Recombinant: A recombinant nucleic acid or polypeptide is one comprising a sequence that is not naturally occurring. A recombinant gene is a gene that comprises a recombinant nucleic acid sequence, is present within a cell in which it does not naturally occur, and/or is present in a different locus (e.g., genetic locus or on an extrachromosomal plasmid) within a particular cell than in a corresponding native cell. A recombinant cell (such as a recombinant microorganism) is one that comprises a recombinant nucleic acid, a recombinant gene, or a recombinant polypeptide. An example of a recombinant gene is a gene that has a coding sequence operably linked to a heterologous promoter.
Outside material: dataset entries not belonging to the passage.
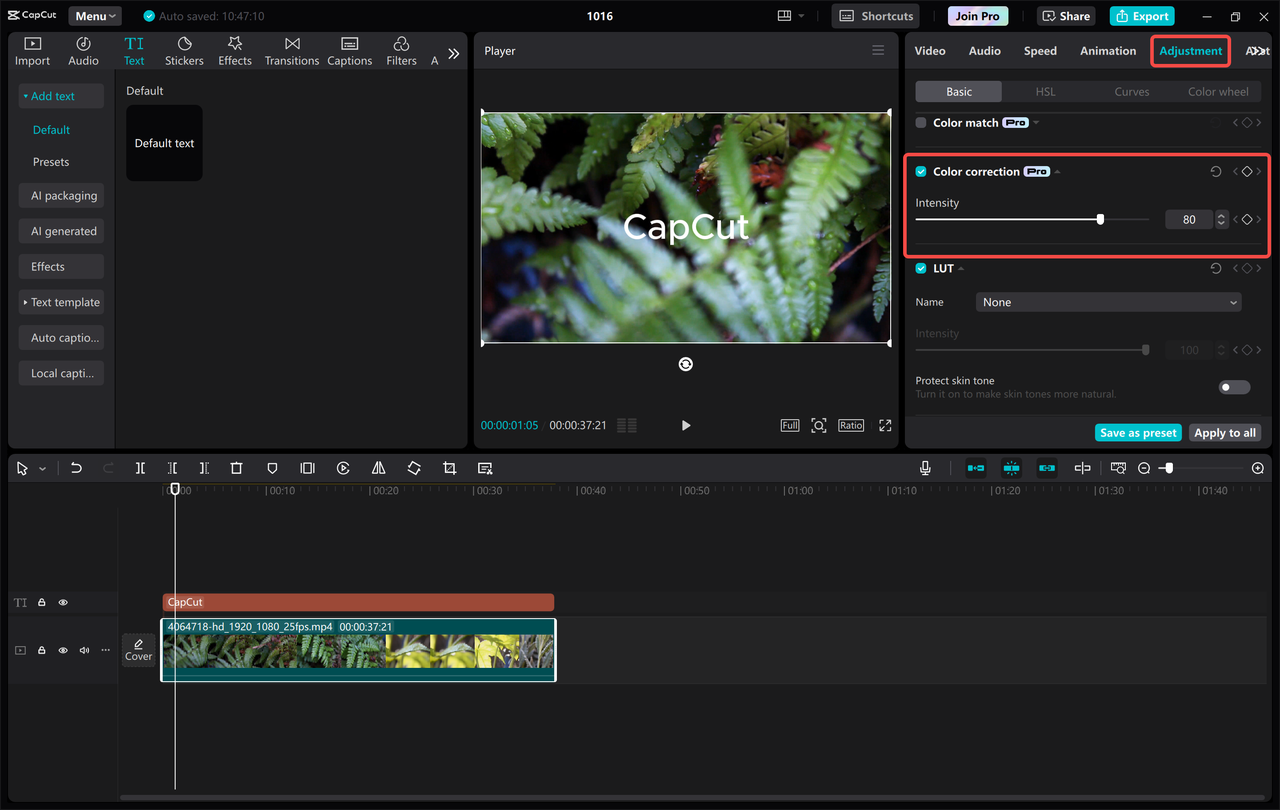The width and height of the screenshot is (1280, 810).
Task: Click the Freeze frame icon in the toolbar
Action: (307, 467)
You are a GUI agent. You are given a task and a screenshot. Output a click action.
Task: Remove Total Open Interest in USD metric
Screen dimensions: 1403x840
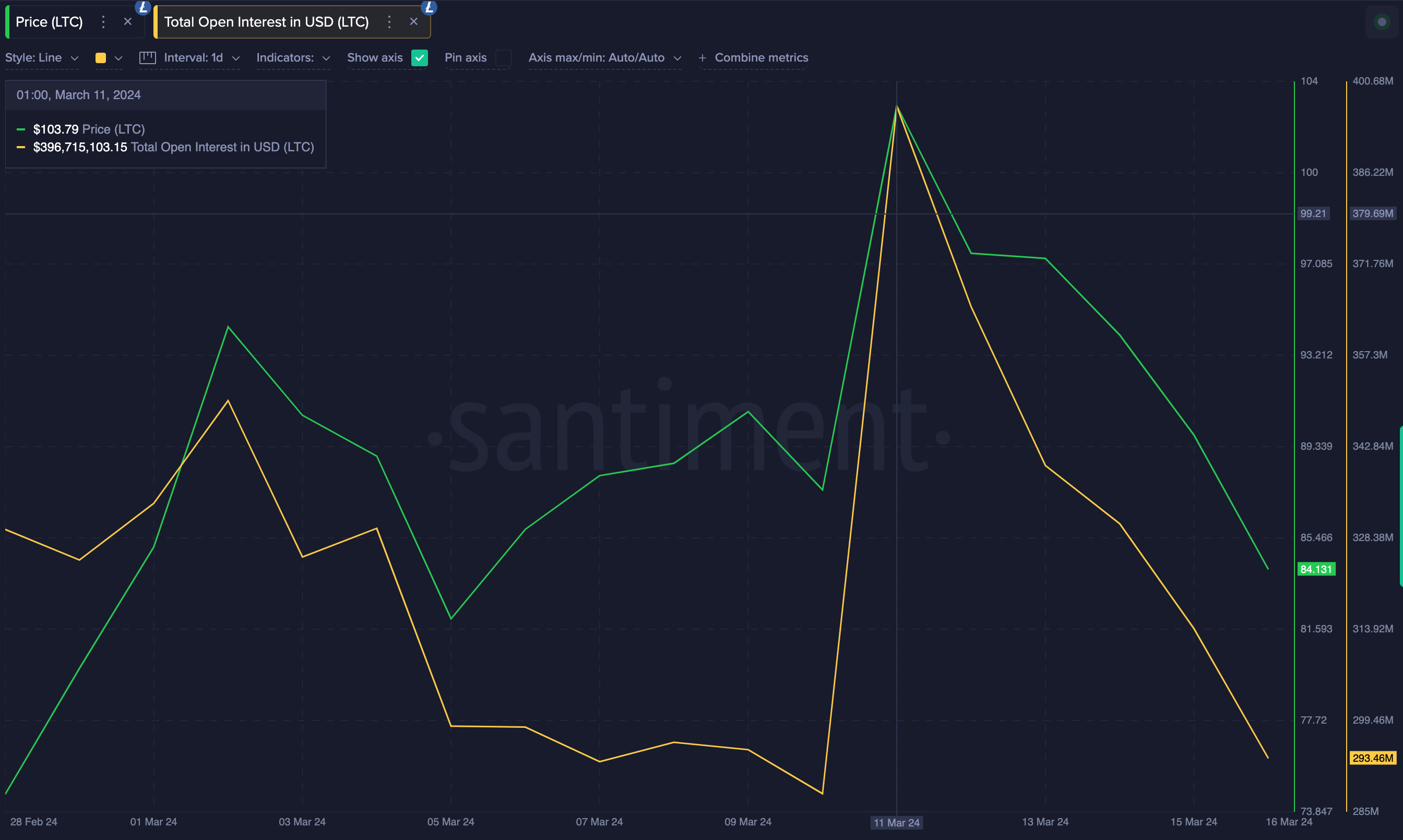(x=414, y=21)
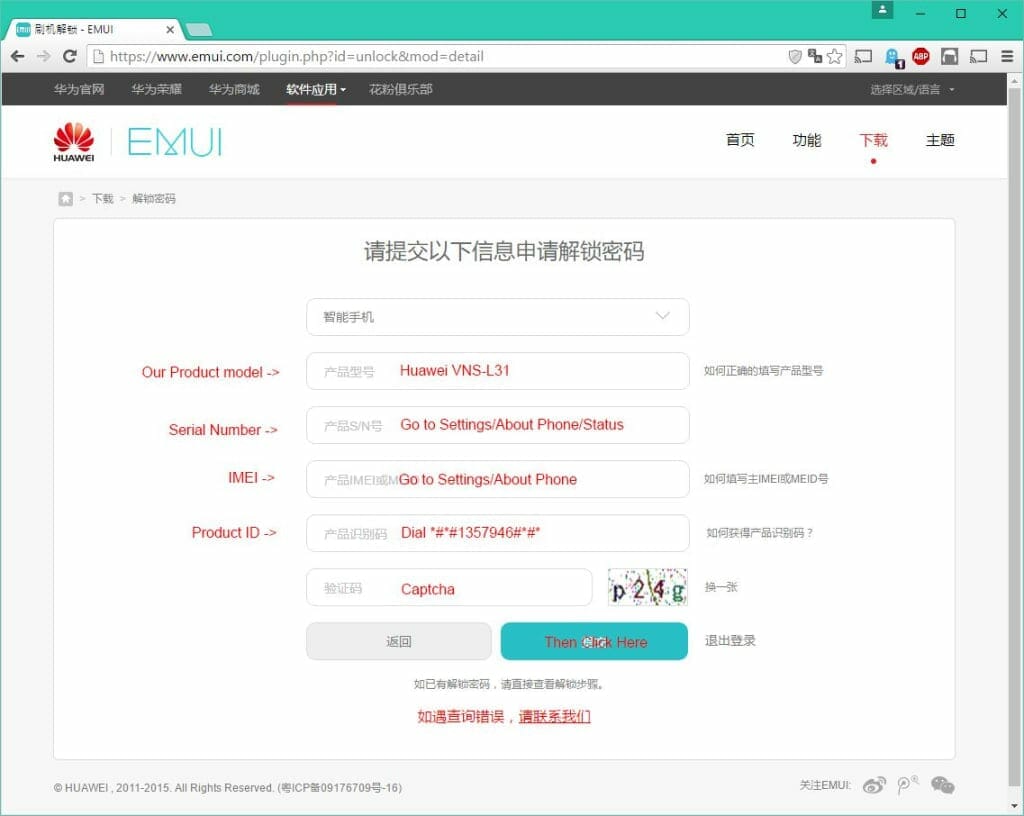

Recombinant variant: Used with reference to an ortholog, “recombinant variant” refers to a variant of the ortholog that comprises one or more modifications to amino acid sequence of the ortholog. Exemplary modifications include substitutions, deletions, and insertions. The recombinant variant preferably comprises an amino acid sequence at least 95% identical to the amino acid sequence of the ortholog.

Another aspect of the invention is directed to methods of catabolizing a lignin aromatic. The methods can comprise culturing the recombinant microorganism of the invention in a medium comprising the lignin aromatic to thereby catabolize the lignin aromatic.